Too many to count. But there’s one that really sticks. I met a medical device founder earlier this year over a Zoom call. After a minute of conversation, I could tell this person really gave a sh*t. His responses were passionate but equally articulate. Above all, he didn’t need a 30 page deck to illustrate the unmet need.

At the conclusion of the call, I told him it was a ‘No’ for now. One of the hardest passes I’ve had to make. Why? Because this founder had been paralysed from a motorcycle accident almost ten years ago.

What I’ve learned over time is that venture investing is LP first, startup second. No matter how brilliant a founder may be, the opportunity cost should dictate the investment. Sometimes at the expense of truly amazing people.

I'm sure our readers would be interested to know: what's the most challenging part of your role? And on the flip side, what's the most rewarding aspect?

Most challenging - Passing on amazing founders.

Most rewarding - Backing founders, early and when nobody else will. And seeing extraordinary success.

Let's go back to the beginning of your career. If you could give your younger self one piece of advice, what would it be and why?

Pain is inevitable, misery is a choice.

Most five year olds grow out of speech impediments or stutters, I unfortunately didn't. For most of my upbringing, I was caught in a state of learned helplessness. Today, this 'disability' is my third eye. It took me a little while to realise this. I wish my younger self had known sooner.
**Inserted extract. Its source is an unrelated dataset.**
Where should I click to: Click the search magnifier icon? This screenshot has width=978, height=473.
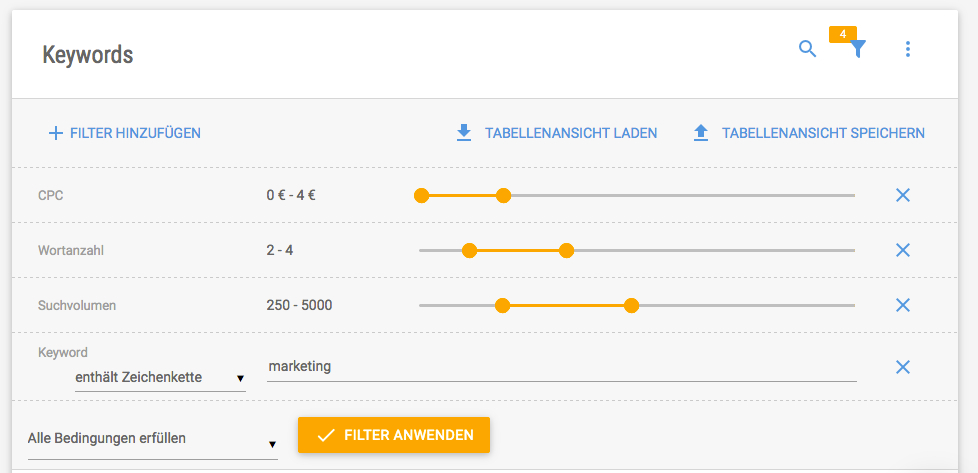tap(807, 48)
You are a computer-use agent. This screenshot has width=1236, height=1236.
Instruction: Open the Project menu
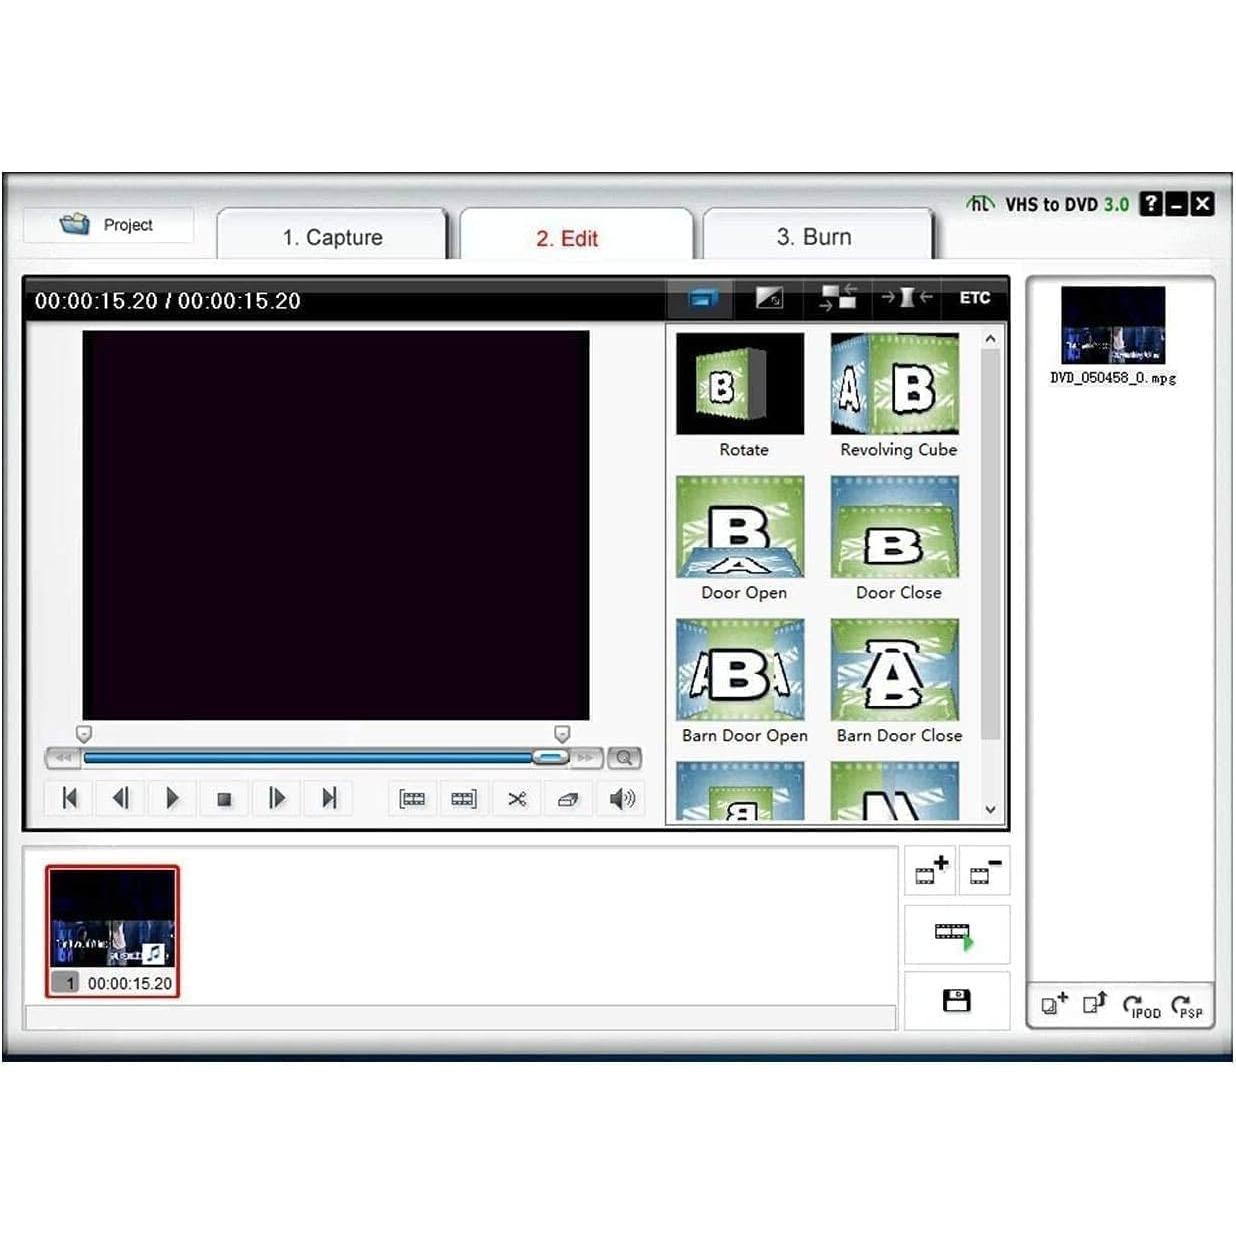pyautogui.click(x=112, y=225)
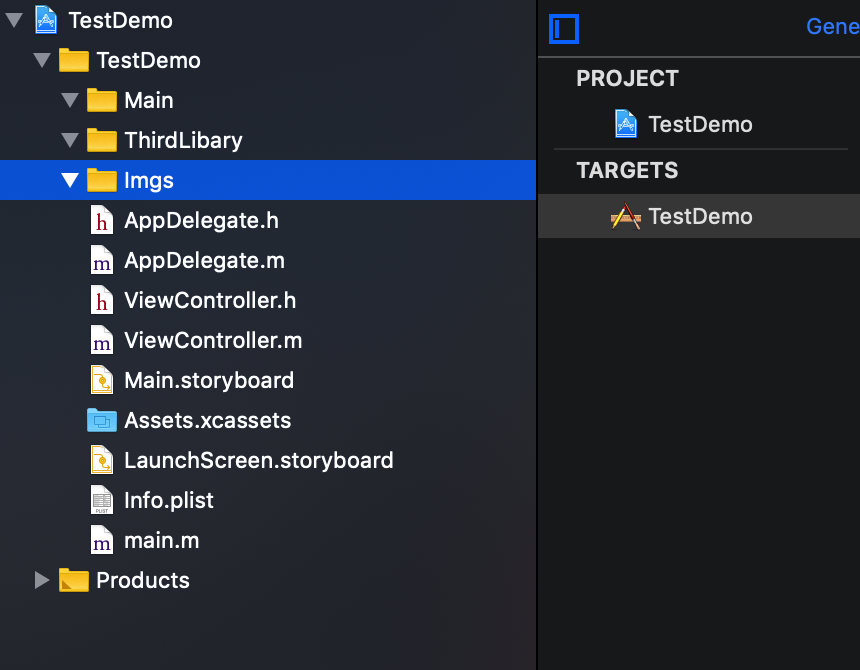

How do you see your role evolving in the future? Are there any new challenges or opportunities on the horizon that you're particularly excited about?

Who knows, I like to let the pendulum swing. As long as I continue contributing to the net positive advancement of human health and economy.

LLMs are indeed a platform shift. But I’m particularly excited about the rise of fourth generation therapeutics i.e CRISPR, gene therapies. Biological scissors that can directly edit our genetic code - wow. Whilst it costs in excess of $1.5m/infusion at the moment, that will drop with more established reimbursement protocols and scaled use.

To wrap up, if someone reading this was interested in following a similar career path, what steps would you recommend they take? Any key skills or experiences you think they should focus on?

I’m currently in the process of hiring for an Analyst at Stoic. I can tell you that candidates with founding or operating experience in startups or an area they can deeply articulate a relevancy, have an infinitely greater chance of being hired. Pure play backgrounds are becoming less and less attractive.

In regards to skills, there's not one I’d really pin down. However at a high level, my number one advice is to learn to be creatively and confidently maladjusted - stolen partly from Stephen Mallaby’s The Power Law.